***** Quoted text *****
As a part of running a business, finding ways to one-up the competition is in your best interest. Data happens to be one of the solutions that are staring most organizations right in the face. The possibilities of data helping corporations achieve their business goals are endless. However, the volume of data available to most companies doesn’t matter if they don’t know how to use them, let alone gather and store them. Developing a data strategy is crucial.

If you happen to be one of the people who genuinely believe in the power of data and wish to unleash it as part of your overall business strategy, then you’re in luck!

Let’s put data strategy under a microscope. After breaking down the concept to its core, we’ll look into different ways you can create a data strategy that will put your business at the cutting edge of our data-driven culture.

What Is a Data Strategy (and Why Is It Important)?

Data strategy refers to a company’s processes regarding the collection, storage and use of data.

In this context, data revolves around information that businesses can use to achieve company goals and business objectives, primarily but not limited to user information (i.e., name, address, billing details, etc.).
*****
- _Required task a_: Change "845x845 pixels" to "845 by 845 pixels" in the part of the records that opens with the line containing "beginning a line" and closes with the line containing "pyautogui.click(x=614, y=37)", and give those lines again with nothing else altered. Leave the pictures out.
***** Data rows *****
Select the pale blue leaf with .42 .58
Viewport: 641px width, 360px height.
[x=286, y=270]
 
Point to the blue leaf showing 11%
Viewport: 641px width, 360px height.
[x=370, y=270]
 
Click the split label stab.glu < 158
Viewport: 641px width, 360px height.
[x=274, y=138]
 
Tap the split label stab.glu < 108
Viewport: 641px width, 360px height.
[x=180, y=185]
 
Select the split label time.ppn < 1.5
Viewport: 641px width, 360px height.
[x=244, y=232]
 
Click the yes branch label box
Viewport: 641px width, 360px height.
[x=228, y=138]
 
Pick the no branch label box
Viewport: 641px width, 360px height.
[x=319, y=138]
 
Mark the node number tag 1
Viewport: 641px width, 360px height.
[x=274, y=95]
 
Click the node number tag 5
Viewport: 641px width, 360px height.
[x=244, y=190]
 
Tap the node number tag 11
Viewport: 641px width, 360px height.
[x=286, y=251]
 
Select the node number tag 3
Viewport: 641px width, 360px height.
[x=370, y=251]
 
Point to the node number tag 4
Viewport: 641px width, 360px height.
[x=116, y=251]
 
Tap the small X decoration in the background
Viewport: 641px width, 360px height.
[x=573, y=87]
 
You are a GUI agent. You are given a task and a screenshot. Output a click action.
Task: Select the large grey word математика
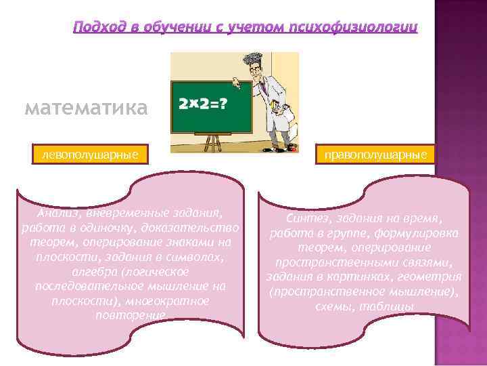click(85, 108)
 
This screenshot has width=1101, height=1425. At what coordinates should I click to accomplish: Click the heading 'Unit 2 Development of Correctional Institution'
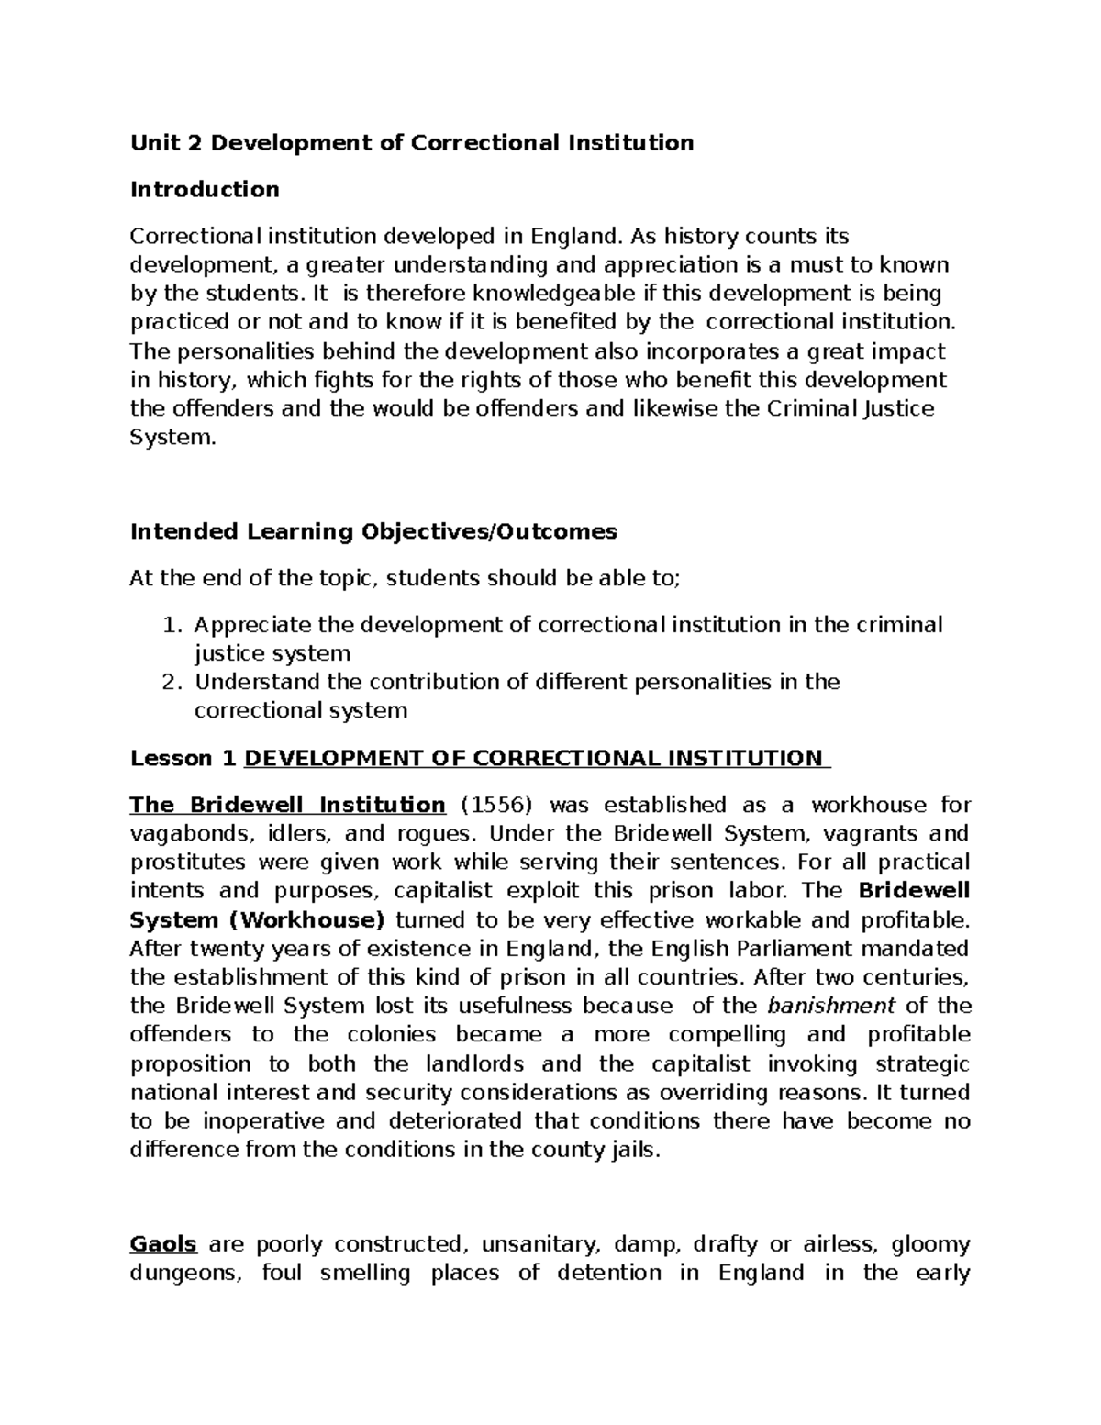pos(411,142)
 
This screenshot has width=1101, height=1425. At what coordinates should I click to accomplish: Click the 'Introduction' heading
pos(205,189)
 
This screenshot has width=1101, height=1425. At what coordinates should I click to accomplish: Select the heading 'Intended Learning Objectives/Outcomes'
pos(373,531)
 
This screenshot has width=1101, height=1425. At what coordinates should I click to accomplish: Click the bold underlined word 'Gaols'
pos(163,1244)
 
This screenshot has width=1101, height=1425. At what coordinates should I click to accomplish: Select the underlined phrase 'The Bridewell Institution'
pos(287,805)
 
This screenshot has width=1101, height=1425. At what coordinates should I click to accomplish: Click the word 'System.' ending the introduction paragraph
pos(173,438)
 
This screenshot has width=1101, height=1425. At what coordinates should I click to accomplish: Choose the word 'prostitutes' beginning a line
pos(188,863)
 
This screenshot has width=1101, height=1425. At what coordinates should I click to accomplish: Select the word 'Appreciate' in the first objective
pos(252,625)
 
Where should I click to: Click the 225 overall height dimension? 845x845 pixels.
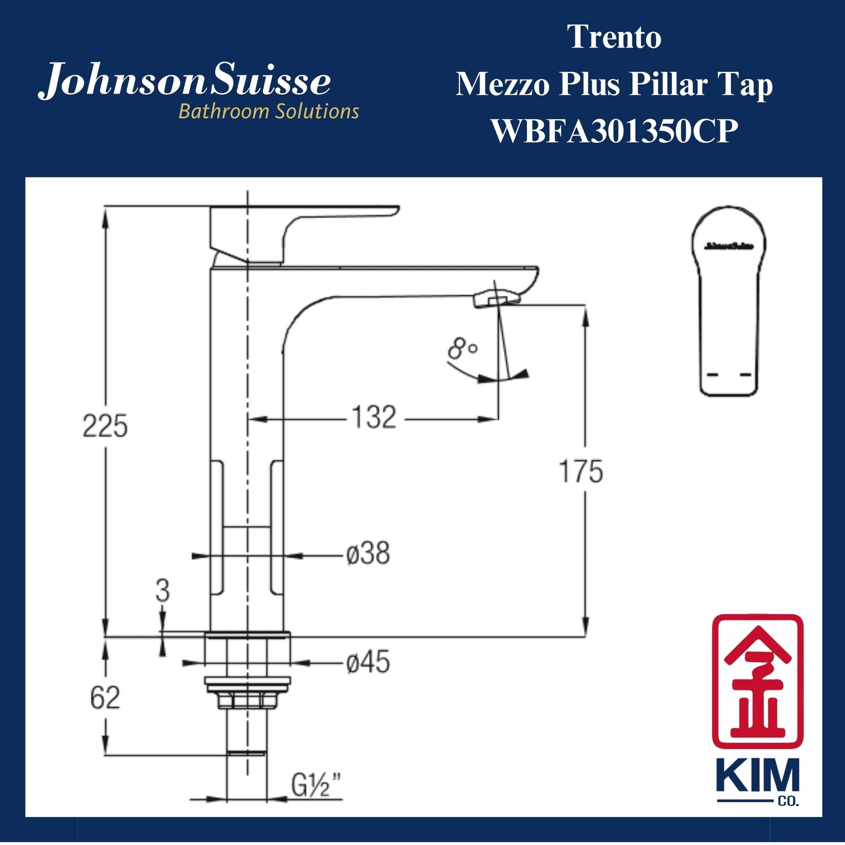pyautogui.click(x=105, y=426)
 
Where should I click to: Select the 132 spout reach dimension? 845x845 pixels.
pyautogui.click(x=374, y=418)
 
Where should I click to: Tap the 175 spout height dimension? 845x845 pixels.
pyautogui.click(x=581, y=471)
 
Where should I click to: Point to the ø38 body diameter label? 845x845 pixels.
pyautogui.click(x=368, y=553)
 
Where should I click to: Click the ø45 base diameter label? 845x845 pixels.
pyautogui.click(x=368, y=663)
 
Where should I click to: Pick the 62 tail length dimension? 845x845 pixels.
pyautogui.click(x=105, y=698)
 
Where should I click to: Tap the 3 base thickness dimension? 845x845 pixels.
pyautogui.click(x=162, y=591)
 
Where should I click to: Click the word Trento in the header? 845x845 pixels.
pyautogui.click(x=614, y=37)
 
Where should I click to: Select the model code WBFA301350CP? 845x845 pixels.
pyautogui.click(x=614, y=131)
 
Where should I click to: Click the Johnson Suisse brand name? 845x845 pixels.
pyautogui.click(x=185, y=82)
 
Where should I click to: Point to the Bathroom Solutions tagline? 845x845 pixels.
pyautogui.click(x=268, y=111)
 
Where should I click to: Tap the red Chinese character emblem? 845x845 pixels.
pyautogui.click(x=757, y=681)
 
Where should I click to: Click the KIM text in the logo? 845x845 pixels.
pyautogui.click(x=757, y=777)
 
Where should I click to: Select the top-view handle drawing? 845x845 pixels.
pyautogui.click(x=729, y=301)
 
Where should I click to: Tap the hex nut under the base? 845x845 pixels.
pyautogui.click(x=246, y=699)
*****
- _Required task b_: Copy the part of the data strategy text that opens with the words "If you happen" and closes with "our data-driven culture.".

- _Full output a_:
This screenshot has width=1101, height=1425. At what coordinates should I click to accomplish: Choose the word 'prostitutes' beginning a line
pos(188,863)
 
This screenshot has width=1101, height=1425. At what coordinates should I click to accomplish: Select the word 'Appreciate' in the first objective
pos(252,625)
 
Where should I click to: Click the 225 overall height dimension? 845 by 845 pixels.
pyautogui.click(x=105, y=426)
 
Where should I click to: Select the 132 spout reach dimension? 845 by 845 pixels.
pyautogui.click(x=374, y=418)
 
Where should I click to: Tap the 175 spout height dimension? 845 by 845 pixels.
pyautogui.click(x=581, y=471)
 
Where should I click to: Point to the ø38 body diameter label? 845 by 845 pixels.
pyautogui.click(x=368, y=553)
 
Where should I click to: Click the ø45 base diameter label? 845 by 845 pixels.
pyautogui.click(x=368, y=663)
 
Where should I click to: Pick the 62 tail length dimension? 845 by 845 pixels.
pyautogui.click(x=105, y=698)
 
Where should I click to: Tap the 3 base thickness dimension? 845 by 845 pixels.
pyautogui.click(x=162, y=591)
 
Where should I click to: Click the word Trento in the header? 845 by 845 pixels.
pyautogui.click(x=614, y=37)

- _Full output b_:
If you happen to be one of the people who genuinely believe in the power of data and wish to unleash it as part of your overall business strategy, then you’re in luck!

Let’s put data strategy under a microscope. After breaking down the concept to its core, we’ll look into different ways you can create a data strategy that will put your business at the cutting edge of our data-driven culture.